Zinc is an essential cofactor required for life and, as such, mechanisms exist for its homeostatic maintenance in biological systems. Despite the evolutionary distance between vertebrates and microbial life, there are parallel mechanisms to balance the essentiality of zinc with its inherent toxicity. Vertebrates regulate zinc homeostasis through a complex network of metal transporters and buffering systems that respond to changes in nutritional zinc availability or inflammation. Fine-tuning of this network becomes crucial during infections, where host nutritional immunity attempts to limit zinc availability to pathogens. However, accumulating evidence demonstrates that pathogens have evolved mechanisms to subvert host-mediated zinc withholding, and these metal homeostasis systems are important for survival within the host.
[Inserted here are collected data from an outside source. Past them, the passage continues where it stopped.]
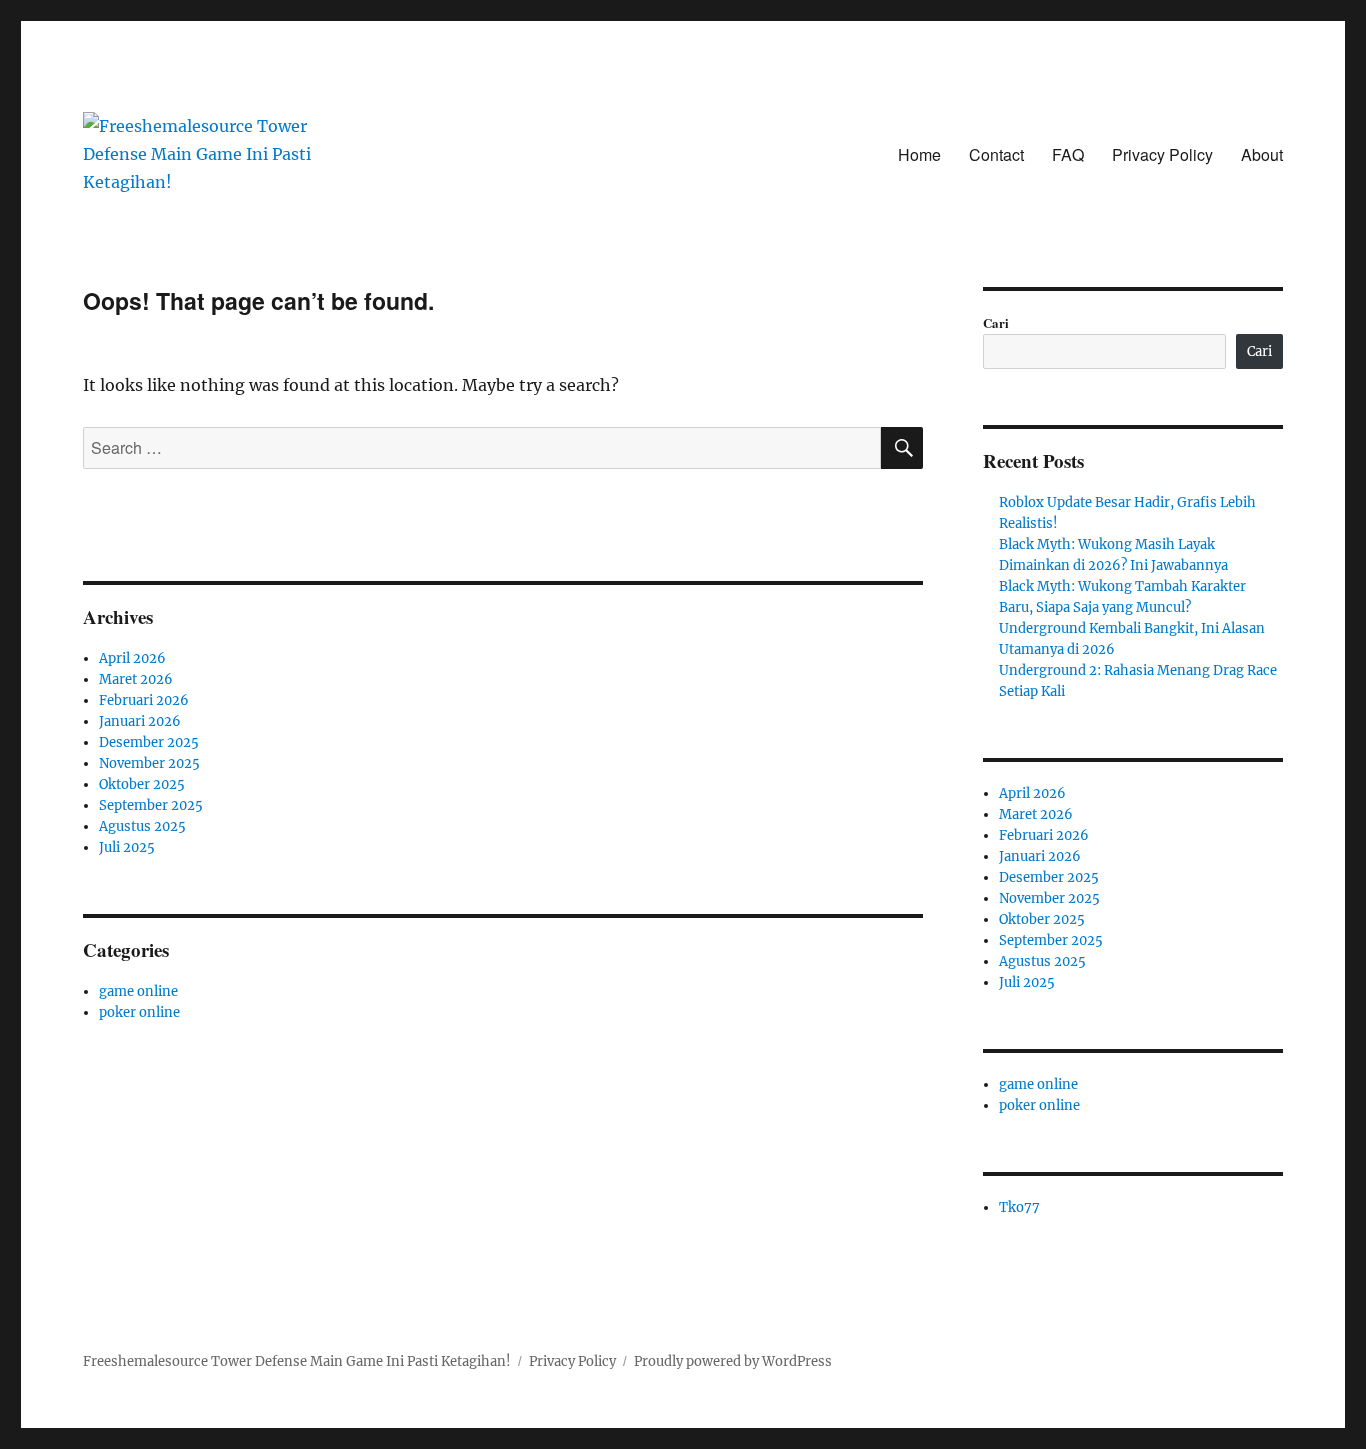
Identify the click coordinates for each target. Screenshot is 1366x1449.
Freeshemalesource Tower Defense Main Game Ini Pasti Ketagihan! (297, 1361)
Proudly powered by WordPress (733, 1361)
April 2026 (132, 658)
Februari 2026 (144, 700)
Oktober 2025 (142, 784)
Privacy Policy (1162, 154)
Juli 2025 (127, 847)
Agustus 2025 (142, 826)
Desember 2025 (149, 742)
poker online (139, 1012)
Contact (996, 154)
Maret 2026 (136, 679)
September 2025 (151, 805)
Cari (996, 322)
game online (138, 991)
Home (919, 154)
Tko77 (1019, 1207)
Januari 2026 (140, 721)
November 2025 (149, 763)
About (1262, 154)
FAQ (1068, 154)
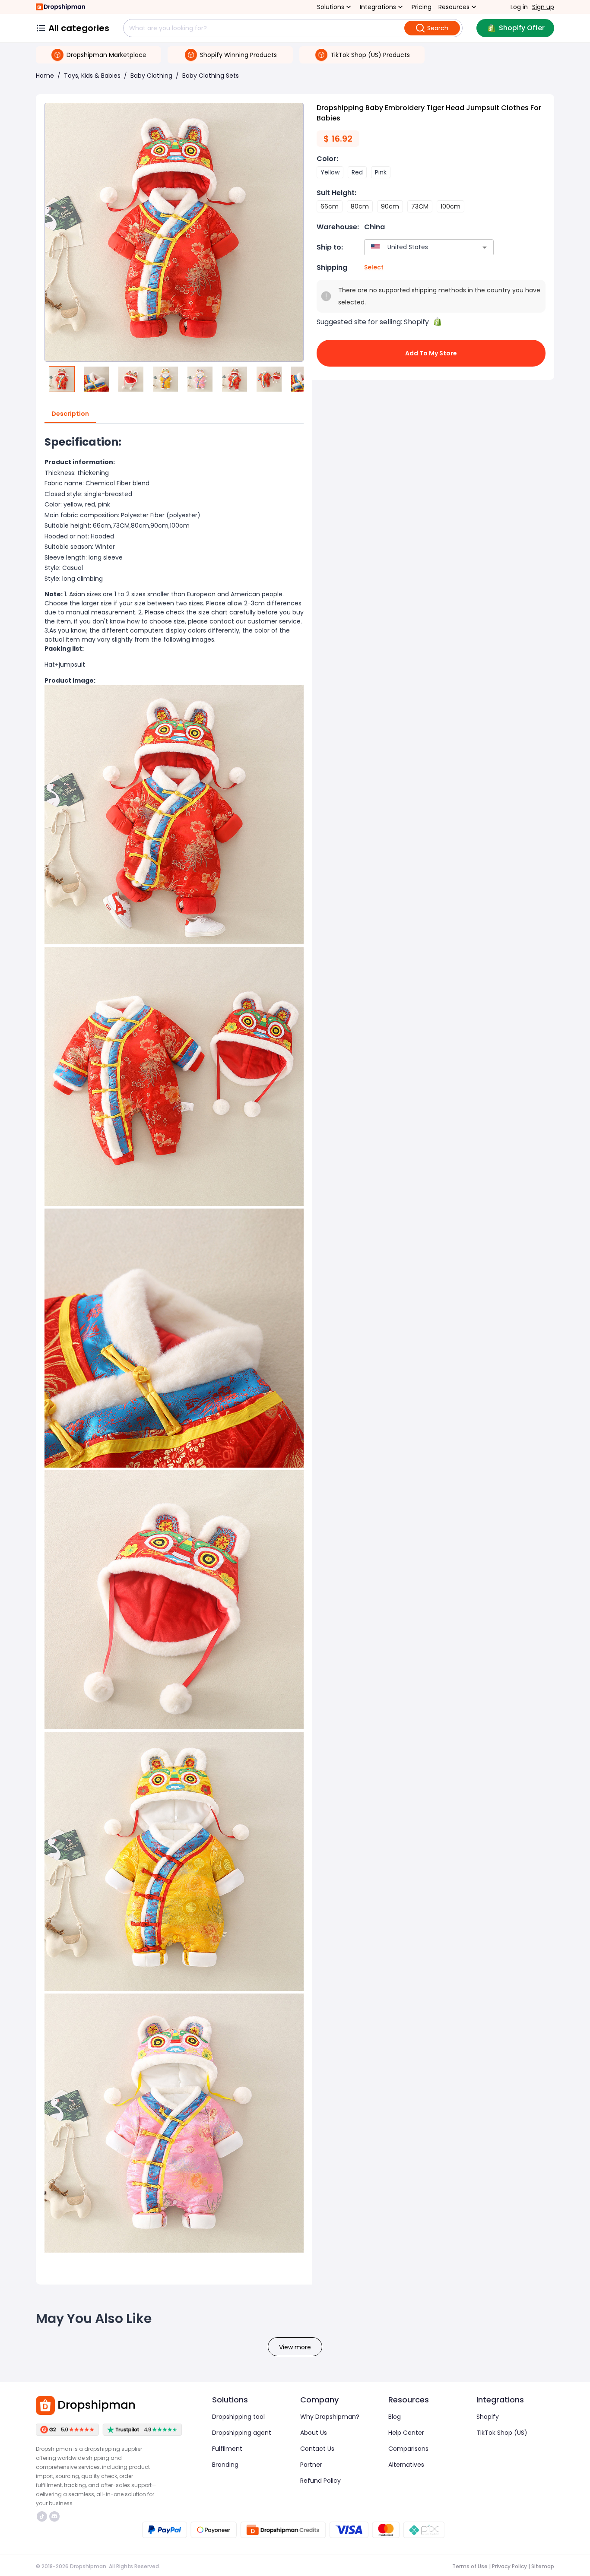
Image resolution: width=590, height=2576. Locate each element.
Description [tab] (70, 413)
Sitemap (542, 2566)
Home (45, 75)
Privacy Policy (509, 2566)
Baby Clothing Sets (210, 75)
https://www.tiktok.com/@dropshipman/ (43, 2516)
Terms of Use (470, 2566)
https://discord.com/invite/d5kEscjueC (55, 2516)
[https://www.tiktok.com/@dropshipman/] (42, 2516)
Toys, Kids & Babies (92, 75)
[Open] (485, 247)
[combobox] (416, 247)
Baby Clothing (151, 75)
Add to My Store (431, 353)
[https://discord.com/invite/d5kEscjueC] (54, 2516)
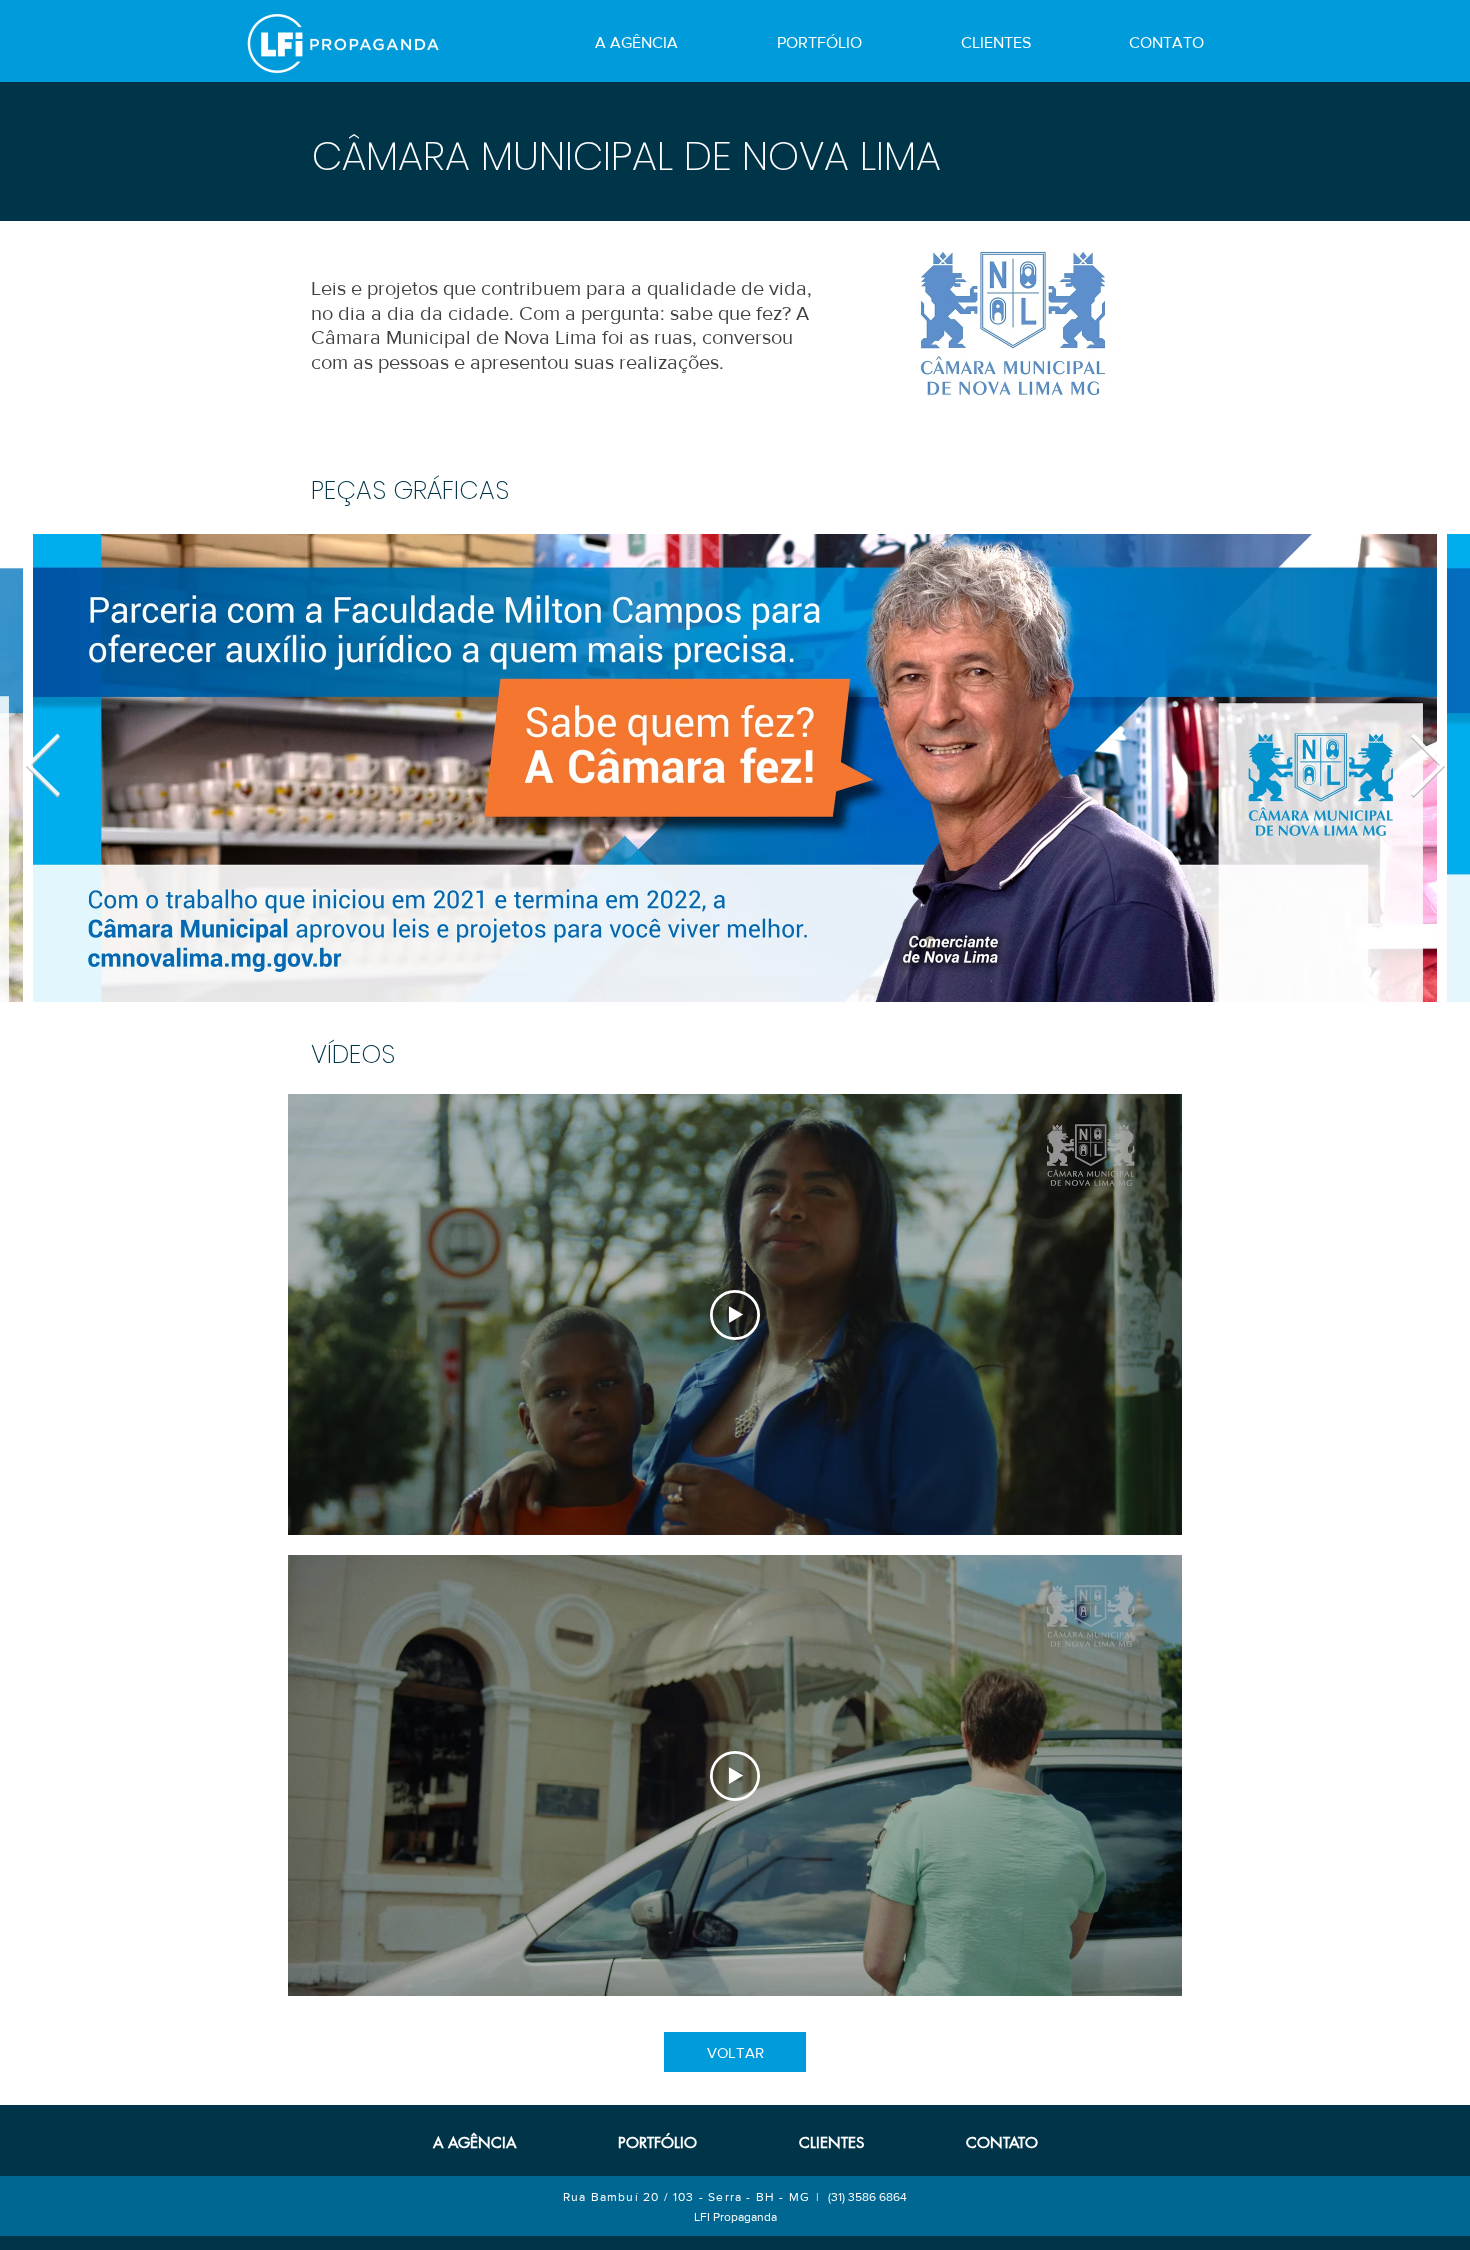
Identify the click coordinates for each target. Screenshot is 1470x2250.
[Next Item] (1427, 768)
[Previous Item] (43, 768)
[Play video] (735, 1315)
We discuss here the mechanisms of vertebrate and bacterial zinc homeostasis and mobilization, as well as recent developments in our understanding of microbial zinc acquisition. •Zinc is a redox-inactive nutrient metal that is required for the catalytic activity and/or structural stability for thousands of proteins throughout life.•Vertebrate hosts and bacterial pathogens have evolved parallel mechanisms for balancing the essentiality of zinc with its inherent toxicity.•Zinc homeostasis relies on a complex network of metal transporters linked to zinc buffering systems.•Members of a GTPase subfamily are implicated as zinc-specific metallochaperones which aid metal delivery to cognate metalloenzymes.